Of the records that follow, copy only the lines from the line containing "This screenshot has height=768, width=1024." to the line containing "Given: Open Learn", both included, exactly as written.

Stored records

_ _ _ _ _ _ _

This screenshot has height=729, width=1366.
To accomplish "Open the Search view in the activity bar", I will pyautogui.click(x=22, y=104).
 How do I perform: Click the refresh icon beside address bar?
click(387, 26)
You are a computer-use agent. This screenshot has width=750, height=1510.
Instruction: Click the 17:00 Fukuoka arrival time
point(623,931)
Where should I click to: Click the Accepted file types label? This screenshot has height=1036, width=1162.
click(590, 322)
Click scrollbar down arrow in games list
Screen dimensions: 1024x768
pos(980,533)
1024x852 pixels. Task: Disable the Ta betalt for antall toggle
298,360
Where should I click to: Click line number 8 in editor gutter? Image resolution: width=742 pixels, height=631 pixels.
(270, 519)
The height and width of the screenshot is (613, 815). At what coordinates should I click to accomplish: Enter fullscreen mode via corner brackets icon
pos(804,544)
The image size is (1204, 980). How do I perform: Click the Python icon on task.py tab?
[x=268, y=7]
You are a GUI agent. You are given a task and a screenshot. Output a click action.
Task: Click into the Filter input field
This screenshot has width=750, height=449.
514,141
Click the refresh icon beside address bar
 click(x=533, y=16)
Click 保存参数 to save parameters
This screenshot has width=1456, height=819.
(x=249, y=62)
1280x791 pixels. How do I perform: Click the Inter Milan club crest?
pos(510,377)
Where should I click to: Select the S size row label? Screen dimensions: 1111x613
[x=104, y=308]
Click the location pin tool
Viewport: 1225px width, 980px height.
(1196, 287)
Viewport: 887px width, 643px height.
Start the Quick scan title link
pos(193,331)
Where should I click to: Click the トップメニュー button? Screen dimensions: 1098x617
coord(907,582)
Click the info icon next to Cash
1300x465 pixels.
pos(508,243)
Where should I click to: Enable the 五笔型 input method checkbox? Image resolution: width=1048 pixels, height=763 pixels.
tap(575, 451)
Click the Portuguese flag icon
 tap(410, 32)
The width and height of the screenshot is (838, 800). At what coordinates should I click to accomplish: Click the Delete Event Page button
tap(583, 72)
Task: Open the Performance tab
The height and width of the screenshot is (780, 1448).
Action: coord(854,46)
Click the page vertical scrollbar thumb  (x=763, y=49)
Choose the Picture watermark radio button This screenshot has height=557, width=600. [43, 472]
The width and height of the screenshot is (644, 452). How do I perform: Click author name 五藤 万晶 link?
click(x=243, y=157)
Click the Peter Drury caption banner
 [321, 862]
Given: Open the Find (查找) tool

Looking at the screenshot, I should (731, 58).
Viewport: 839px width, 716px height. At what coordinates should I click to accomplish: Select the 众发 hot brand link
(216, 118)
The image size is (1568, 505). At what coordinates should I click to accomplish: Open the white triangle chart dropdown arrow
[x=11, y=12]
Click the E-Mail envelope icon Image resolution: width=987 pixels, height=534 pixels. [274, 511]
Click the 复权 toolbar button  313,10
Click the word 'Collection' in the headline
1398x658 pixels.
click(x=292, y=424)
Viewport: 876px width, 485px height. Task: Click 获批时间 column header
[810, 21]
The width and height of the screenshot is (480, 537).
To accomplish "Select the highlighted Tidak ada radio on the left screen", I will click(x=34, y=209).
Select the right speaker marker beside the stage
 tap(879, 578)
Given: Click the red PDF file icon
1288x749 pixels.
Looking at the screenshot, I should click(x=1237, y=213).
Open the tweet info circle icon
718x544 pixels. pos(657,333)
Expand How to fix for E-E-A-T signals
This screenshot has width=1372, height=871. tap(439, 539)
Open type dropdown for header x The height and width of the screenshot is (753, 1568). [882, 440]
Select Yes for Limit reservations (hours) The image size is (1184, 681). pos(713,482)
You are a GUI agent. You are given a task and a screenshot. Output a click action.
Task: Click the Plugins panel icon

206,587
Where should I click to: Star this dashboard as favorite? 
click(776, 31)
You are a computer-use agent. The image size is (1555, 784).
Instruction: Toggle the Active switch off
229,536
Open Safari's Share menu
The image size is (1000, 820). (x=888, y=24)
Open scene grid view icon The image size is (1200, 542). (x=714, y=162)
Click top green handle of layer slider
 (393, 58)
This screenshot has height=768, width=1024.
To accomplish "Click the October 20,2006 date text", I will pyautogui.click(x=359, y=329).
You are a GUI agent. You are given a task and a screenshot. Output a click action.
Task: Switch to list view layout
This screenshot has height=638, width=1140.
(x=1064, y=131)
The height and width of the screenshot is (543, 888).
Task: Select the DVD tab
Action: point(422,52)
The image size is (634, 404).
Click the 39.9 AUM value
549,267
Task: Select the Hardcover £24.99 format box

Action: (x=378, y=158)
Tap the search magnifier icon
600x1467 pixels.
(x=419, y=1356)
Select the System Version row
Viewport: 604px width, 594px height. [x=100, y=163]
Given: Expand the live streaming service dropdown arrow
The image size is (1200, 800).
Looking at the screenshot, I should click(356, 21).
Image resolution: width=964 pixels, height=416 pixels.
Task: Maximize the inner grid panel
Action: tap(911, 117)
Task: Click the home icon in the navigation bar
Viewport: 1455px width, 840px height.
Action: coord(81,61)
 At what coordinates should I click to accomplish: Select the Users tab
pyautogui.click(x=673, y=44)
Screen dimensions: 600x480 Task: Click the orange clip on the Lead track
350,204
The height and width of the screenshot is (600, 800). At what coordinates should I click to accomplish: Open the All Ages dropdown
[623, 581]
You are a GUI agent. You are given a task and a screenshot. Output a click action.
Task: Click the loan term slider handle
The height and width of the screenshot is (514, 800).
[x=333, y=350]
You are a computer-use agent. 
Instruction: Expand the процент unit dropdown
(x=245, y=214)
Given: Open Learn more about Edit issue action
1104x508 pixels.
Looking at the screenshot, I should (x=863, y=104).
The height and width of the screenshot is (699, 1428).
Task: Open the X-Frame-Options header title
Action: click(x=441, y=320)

_ _ _ _ _ _ _

Your response:
This screenshot has height=768, width=1024.
To accomplish "Click the October 20,2006 date text", I will pyautogui.click(x=359, y=329).
You are a GUI agent. You are given a task and a screenshot. Output a click action.
Task: Switch to list view layout
This screenshot has height=638, width=1140.
(x=1064, y=131)
The height and width of the screenshot is (543, 888).
Task: Select the DVD tab
Action: point(422,52)
The image size is (634, 404).
Click the 39.9 AUM value
549,267
Task: Select the Hardcover £24.99 format box

Action: (x=378, y=158)
Tap the search magnifier icon
600x1467 pixels.
(x=419, y=1356)
Select the System Version row
Viewport: 604px width, 594px height. [x=100, y=163]
Given: Expand the live streaming service dropdown arrow
The image size is (1200, 800).
Looking at the screenshot, I should click(356, 21).
Image resolution: width=964 pixels, height=416 pixels.
Task: Maximize the inner grid panel
Action: tap(911, 117)
Task: Click the home icon in the navigation bar
Viewport: 1455px width, 840px height.
Action: coord(81,61)
 At what coordinates should I click to accomplish: Select the Users tab
pyautogui.click(x=673, y=44)
Screen dimensions: 600x480 Task: Click the orange clip on the Lead track
350,204
The height and width of the screenshot is (600, 800). At what coordinates should I click to accomplish: Open the All Ages dropdown
[623, 581]
You are a GUI agent. You are given a task and a screenshot. Output a click action.
Task: Click the loan term slider handle
The height and width of the screenshot is (514, 800).
[x=333, y=350]
You are a computer-use agent. 
Instruction: Expand the процент unit dropdown
(x=245, y=214)
Given: Open Learn more about Edit issue action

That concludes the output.